## EXERCISE BRIEF
Output all entries verbatim. Skip pictures.

=== Begin Enclosure ===

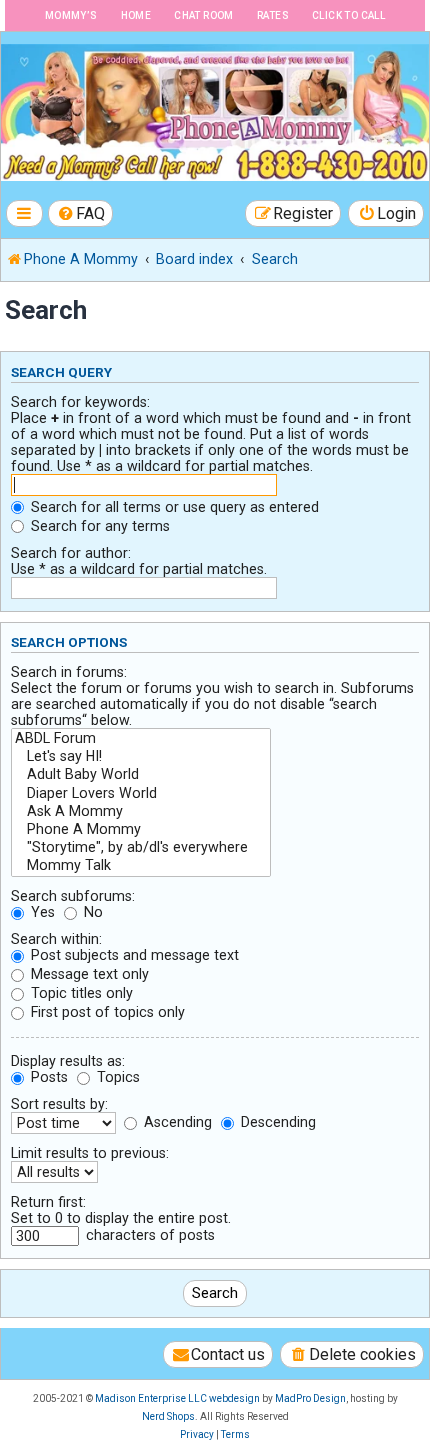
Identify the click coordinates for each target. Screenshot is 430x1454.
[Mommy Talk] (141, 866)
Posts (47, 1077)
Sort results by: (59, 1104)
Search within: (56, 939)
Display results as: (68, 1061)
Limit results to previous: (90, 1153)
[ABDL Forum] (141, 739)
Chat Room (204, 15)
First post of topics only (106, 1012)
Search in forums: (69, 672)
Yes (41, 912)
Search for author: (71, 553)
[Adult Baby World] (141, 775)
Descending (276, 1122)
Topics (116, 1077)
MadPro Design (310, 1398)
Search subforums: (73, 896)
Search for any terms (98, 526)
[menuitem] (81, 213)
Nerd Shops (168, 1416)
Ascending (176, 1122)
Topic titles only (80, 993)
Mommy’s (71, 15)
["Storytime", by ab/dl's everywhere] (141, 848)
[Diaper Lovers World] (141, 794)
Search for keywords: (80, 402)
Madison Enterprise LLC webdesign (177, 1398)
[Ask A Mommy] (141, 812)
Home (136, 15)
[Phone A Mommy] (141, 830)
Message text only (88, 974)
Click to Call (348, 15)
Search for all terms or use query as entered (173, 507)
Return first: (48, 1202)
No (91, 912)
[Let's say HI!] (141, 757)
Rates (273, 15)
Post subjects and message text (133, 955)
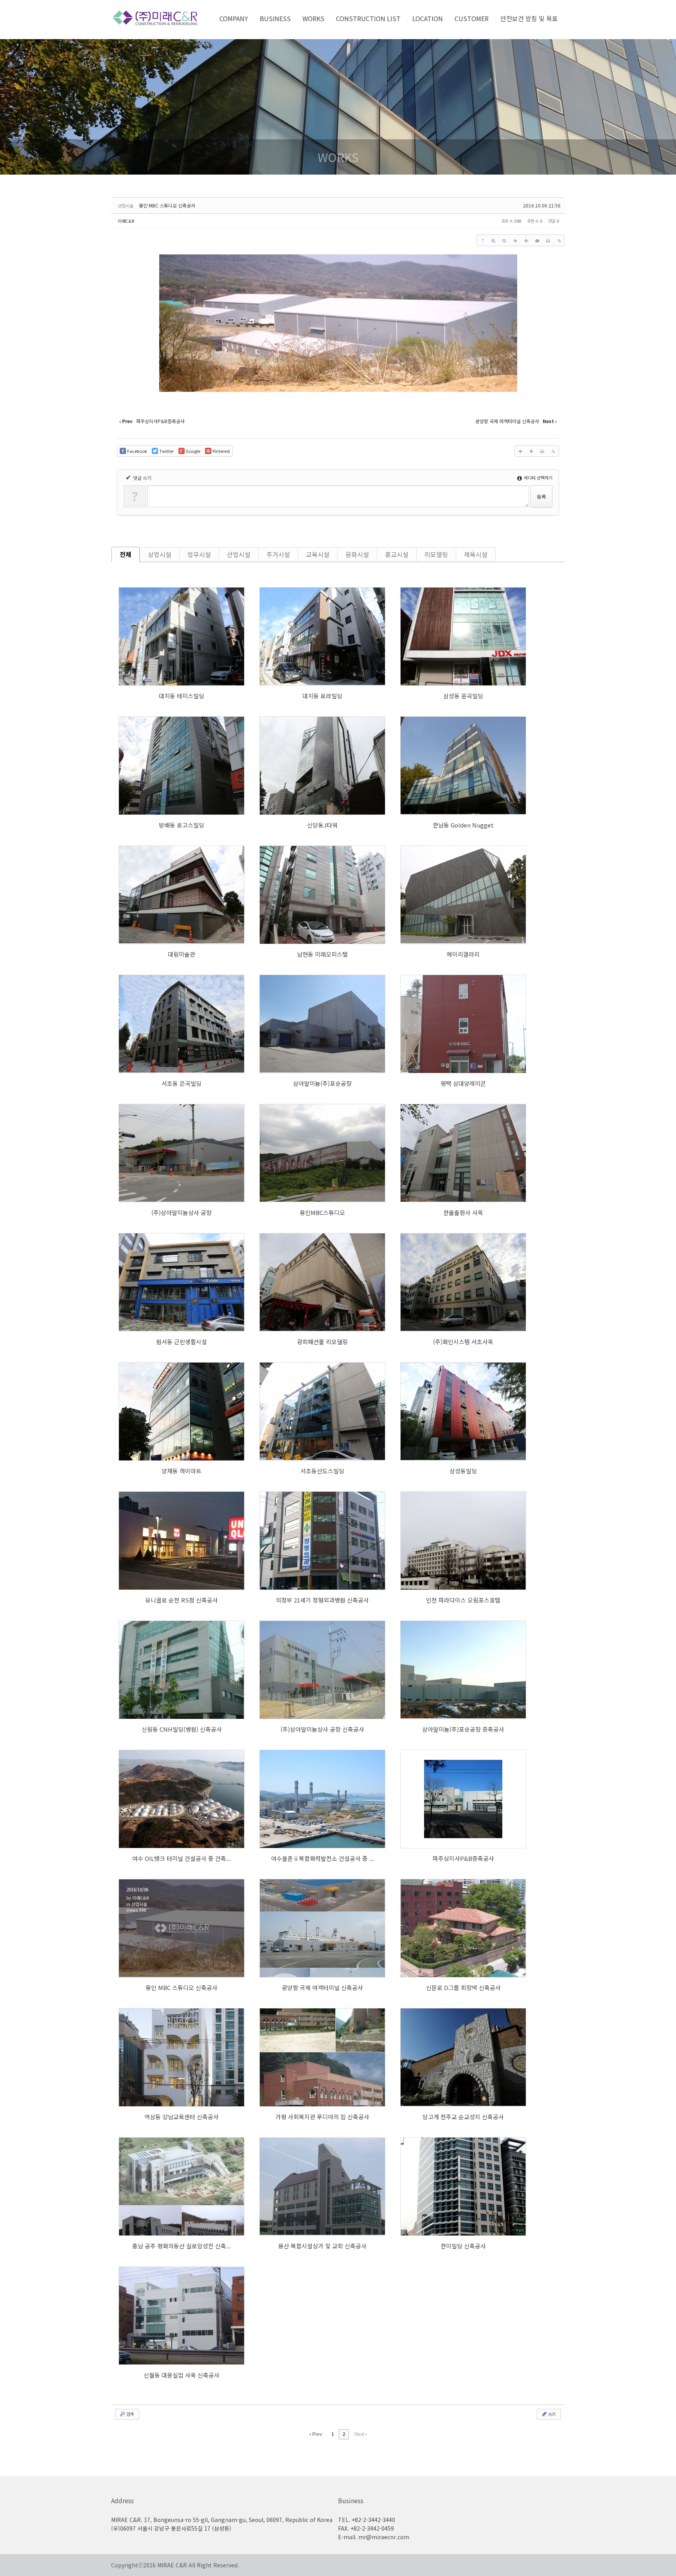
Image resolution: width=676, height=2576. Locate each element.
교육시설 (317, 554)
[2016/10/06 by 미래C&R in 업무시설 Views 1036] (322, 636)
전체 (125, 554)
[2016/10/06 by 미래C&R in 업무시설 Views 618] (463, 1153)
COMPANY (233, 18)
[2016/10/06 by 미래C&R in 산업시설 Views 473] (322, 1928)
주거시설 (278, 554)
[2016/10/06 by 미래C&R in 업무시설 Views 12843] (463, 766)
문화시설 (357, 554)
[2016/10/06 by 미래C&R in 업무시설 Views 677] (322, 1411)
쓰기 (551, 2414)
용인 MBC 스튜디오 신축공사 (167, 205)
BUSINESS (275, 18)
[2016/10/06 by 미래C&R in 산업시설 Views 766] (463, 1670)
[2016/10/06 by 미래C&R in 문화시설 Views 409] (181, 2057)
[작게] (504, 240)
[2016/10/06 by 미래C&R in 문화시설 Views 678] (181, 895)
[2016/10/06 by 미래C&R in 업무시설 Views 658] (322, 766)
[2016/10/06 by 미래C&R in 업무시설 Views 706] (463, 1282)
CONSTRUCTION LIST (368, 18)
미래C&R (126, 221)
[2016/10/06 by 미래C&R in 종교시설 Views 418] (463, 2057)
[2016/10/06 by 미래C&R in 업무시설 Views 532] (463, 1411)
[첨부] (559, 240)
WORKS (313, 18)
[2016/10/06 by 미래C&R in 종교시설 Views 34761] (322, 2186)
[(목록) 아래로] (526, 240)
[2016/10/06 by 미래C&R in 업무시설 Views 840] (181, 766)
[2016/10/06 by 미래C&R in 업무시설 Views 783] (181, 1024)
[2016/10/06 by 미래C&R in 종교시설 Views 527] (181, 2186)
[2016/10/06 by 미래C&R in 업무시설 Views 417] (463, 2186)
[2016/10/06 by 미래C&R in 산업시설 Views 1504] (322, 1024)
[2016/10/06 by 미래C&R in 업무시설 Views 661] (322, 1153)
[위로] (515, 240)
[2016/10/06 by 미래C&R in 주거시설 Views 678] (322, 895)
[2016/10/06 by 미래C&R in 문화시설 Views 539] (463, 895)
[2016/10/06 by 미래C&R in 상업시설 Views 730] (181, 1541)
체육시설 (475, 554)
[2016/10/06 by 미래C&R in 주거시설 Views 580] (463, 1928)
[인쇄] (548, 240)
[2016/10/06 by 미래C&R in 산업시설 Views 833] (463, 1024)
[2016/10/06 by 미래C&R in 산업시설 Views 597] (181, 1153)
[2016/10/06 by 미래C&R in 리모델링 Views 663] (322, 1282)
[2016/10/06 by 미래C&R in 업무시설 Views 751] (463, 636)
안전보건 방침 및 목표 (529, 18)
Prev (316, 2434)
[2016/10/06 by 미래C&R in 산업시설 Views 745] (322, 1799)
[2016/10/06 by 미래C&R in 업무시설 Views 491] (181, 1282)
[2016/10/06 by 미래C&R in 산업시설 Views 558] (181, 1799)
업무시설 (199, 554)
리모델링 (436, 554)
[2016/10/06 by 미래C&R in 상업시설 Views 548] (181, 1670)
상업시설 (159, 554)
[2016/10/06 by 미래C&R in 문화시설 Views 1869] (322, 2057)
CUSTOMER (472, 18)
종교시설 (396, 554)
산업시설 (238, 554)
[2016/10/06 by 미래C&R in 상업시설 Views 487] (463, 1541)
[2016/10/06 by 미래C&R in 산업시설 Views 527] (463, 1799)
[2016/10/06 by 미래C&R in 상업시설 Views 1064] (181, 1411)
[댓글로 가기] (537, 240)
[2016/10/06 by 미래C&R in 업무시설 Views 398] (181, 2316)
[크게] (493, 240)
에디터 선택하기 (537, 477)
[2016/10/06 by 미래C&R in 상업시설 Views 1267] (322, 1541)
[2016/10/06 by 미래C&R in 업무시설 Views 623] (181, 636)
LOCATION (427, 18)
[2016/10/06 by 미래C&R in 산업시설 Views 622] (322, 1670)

=== End Enclosure ===

## ANSWER SPACE
Identify the click coordinates for each target. Screenshot is 430x1454.
[Mommy Talk] (141, 866)
Posts (47, 1077)
Sort results by: (59, 1104)
Search within: (56, 939)
Display results as: (68, 1061)
Limit results to previous: (90, 1153)
[ABDL Forum] (141, 739)
Chat Room (204, 15)
First post of topics only (106, 1012)
Search in forums: (69, 672)
Yes (41, 912)
Search for author: (71, 553)
[Adult Baby World] (141, 775)
Descending (276, 1122)
Topics (116, 1077)
MadPro Design (310, 1398)
Search subforums: (73, 896)
Search for any terms (98, 526)
[menuitem] (81, 213)
Nerd Shops (168, 1416)
Ascending (176, 1122)
Topic titles only (80, 993)
Mommy’s (71, 15)
["Storytime", by ab/dl's everywhere] (141, 848)
[Diaper Lovers World] (141, 794)
Search for keywords: (80, 402)
Madison Enterprise LLC webdesign (177, 1398)
[Ask A Mommy] (141, 812)
Home (136, 15)
[Phone A Mommy] (141, 830)
Message text only (88, 974)
Click to Call (348, 15)
Search for all terms or use query as entered (173, 507)
Return first: (48, 1202)
No (91, 912)
[Let's say HI!] (141, 757)
Rates (273, 15)
Post subjects and message text (133, 955)
Image resolution: width=676, height=2576. Locate each element.
교육시설 (317, 554)
[2016/10/06 by 미래C&R in 업무시설 Views 1036] (322, 636)
전체 (125, 554)
[2016/10/06 by 미래C&R in 업무시설 Views 618] (463, 1153)
COMPANY (233, 18)
[2016/10/06 by 미래C&R in 산업시설 Views 473] (322, 1928)
주거시설 (278, 554)
[2016/10/06 by 미래C&R in 업무시설 Views 12843] (463, 766)
문화시설 (357, 554)
[2016/10/06 by 미래C&R in 업무시설 Views 677] (322, 1411)
쓰기 (551, 2414)
용인 MBC 스튜디오 신축공사 (167, 205)
BUSINESS (275, 18)
[2016/10/06 by 미래C&R in 산업시설 Views 766] (463, 1670)
[2016/10/06 by 미래C&R in 문화시설 Views 409] (181, 2057)
[작게] (504, 240)
[2016/10/06 by 미래C&R in 문화시설 Views 678] (181, 895)
[2016/10/06 by 미래C&R in 업무시설 Views 658] (322, 766)
[2016/10/06 by 미래C&R in 업무시설 Views 706] (463, 1282)
CONSTRUCTION LIST (368, 18)
미래C&R (126, 221)
[2016/10/06 by 미래C&R in 종교시설 Views 418] (463, 2057)
[2016/10/06 by 미래C&R in 업무시설 Views 532] (463, 1411)
[첨부] (559, 240)
WORKS (313, 18)
[2016/10/06 by 미래C&R in 종교시설 Views 34761] (322, 2186)
[(목록) 아래로] (526, 240)
[2016/10/06 by 미래C&R in 업무시설 Views 840] (181, 766)
[2016/10/06 by 미래C&R in 업무시설 Views 783] (181, 1024)
[2016/10/06 by 미래C&R in 종교시설 Views 527] (181, 2186)
[2016/10/06 by 미래C&R in 업무시설 Views 417] (463, 2186)
[2016/10/06 by 미래C&R in 산업시설 Views 1504] (322, 1024)
[2016/10/06 by 미래C&R in 업무시설 Views 661] (322, 1153)
[위로] (515, 240)
[2016/10/06 by 미래C&R in 주거시설 Views 678] (322, 895)
[2016/10/06 by 미래C&R in 문화시설 Views 539] (463, 895)
[2016/10/06 by 미래C&R in 상업시설 Views 730] (181, 1541)
체육시설 (475, 554)
[2016/10/06 by 미래C&R in 주거시설 Views 580] (463, 1928)
[인쇄] (548, 240)
[2016/10/06 by 미래C&R in 산업시설 Views 833] (463, 1024)
[2016/10/06 by 미래C&R in 산업시설 Views 597] (181, 1153)
[2016/10/06 by 미래C&R in 리모델링 Views 663] (322, 1282)
[2016/10/06 by 미래C&R in 업무시설 Views 751] (463, 636)
안전보건 방침 및 목표 (529, 18)
Prev (316, 2434)
[2016/10/06 by 미래C&R in 산업시설 Views 745] (322, 1799)
[2016/10/06 by 미래C&R in 업무시설 Views 491] (181, 1282)
[2016/10/06 by 미래C&R in 산업시설 Views 558] (181, 1799)
업무시설 (199, 554)
리모델링 (436, 554)
[2016/10/06 by 미래C&R in 상업시설 Views 548] (181, 1670)
상업시설 (159, 554)
[2016/10/06 by 미래C&R in 문화시설 Views 1869] (322, 2057)
CUSTOMER (472, 18)
종교시설 (396, 554)
산업시설 (238, 554)
[2016/10/06 by 미래C&R in 상업시설 Views 487] (463, 1541)
[2016/10/06 by 미래C&R in 산업시설 Views 527] (463, 1799)
[2016/10/06 by 미래C&R in 상업시설 Views 1064] (181, 1411)
[댓글로 가기] (537, 240)
[2016/10/06 by 미래C&R in 업무시설 Views 398] (181, 2316)
[크게] (493, 240)
에디터 선택하기 (537, 477)
[2016/10/06 by 미래C&R in 상업시설 Views 1267] (322, 1541)
[2016/10/06 by 미래C&R in 업무시설 Views 623] (181, 636)
LOCATION (427, 18)
[2016/10/06 by 미래C&R in 산업시설 Views 622] (322, 1670)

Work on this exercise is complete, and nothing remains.